Android uses a permission-based security model to restrict applications from accessing private data and privileged resources. However, the permissions are assigned at the application level, so even untrusted third-party libraries, such as advertisement, once incorporated, can share the same privileges as the entire application, leading to over-privileged problems.

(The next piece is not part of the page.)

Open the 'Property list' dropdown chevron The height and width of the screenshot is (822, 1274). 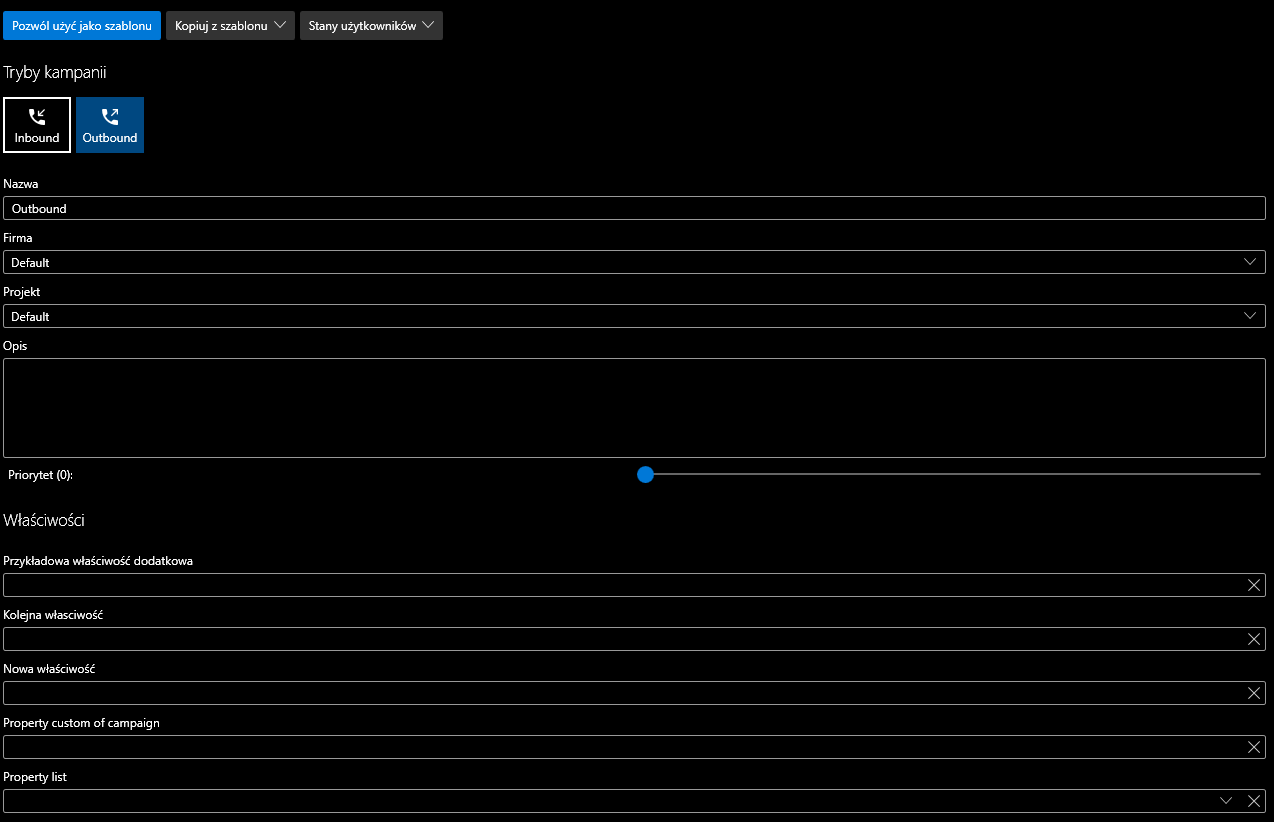tap(1226, 801)
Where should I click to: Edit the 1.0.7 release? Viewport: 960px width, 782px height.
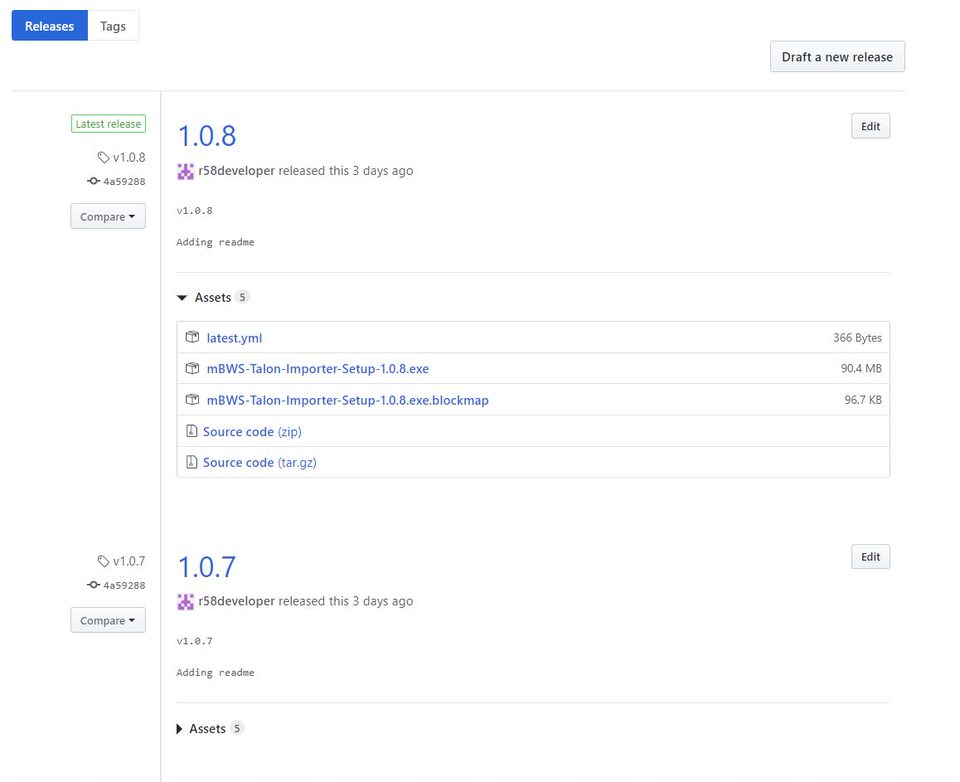coord(870,557)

We present AFrame, a developer friendly method to isolate untrusted third-party code from the host applications. The isolation achieved by AFrame covers not only the process/permission isolation, but also the display and input isolation. Our AFrame framework is implemented through a minimal change to the existing Android code base; our evaluation results demonstrate that it is effective in isolating the privileges of untrusted third-party code from applications with reasonable performance overhead.

Via: backfill

TaintDroid

TaintDroid Realtime Privacy Monitoring on Smartphones

William Enck, Peter Gilbert, Byung-Gon Chun, Landon P. Cox, Jaeyeon Jung, Patrick McDaniel, Anmol N. Sheth; Taintdroid: An Information-Flow Tracking System For Realtime Privacy Monitoring on Smartphones; In Proceedings of the 9th USENIX Conference On Operating Systems Design and Implementation (OSDI’10); 2010; conference version: pages 1–6, technical report version: 15 pages; landing

Abstract

Today’s smartphone operating systems frequently fail to provide users with adequate control over and visibility into how third-party applications use their private data. We address these shortcomings with TaintDroid, an efficient, system-wide dynamic taint tracking and analysis system capable of simultaneously tracking multiple sources of sensitive data. TaintDroid provides realtime analysis by leveraging Android’s virtualized execution environment. TaintDroid incurs only 14% performance overhead on a CPU-bound micro-benchmark and imposes negligible overhead on interactive third-party applications. Using TaintDroid to monitor the behavior of 30 popular third-party Android applications, we found 68 instances of potential misuse of users’ private information across 20 applications. Monitoring sensitive data with TaintDroid provides informed use of third-party applications for phone users and valuable input for smartphone security service firms seeking to identify misbehaving applications.

Concept

  • A contagion algebra on taint tags
  • A taint tag database
  • A special OS, special ROM
  • Updated to Android 4.1, released 2010-10-06.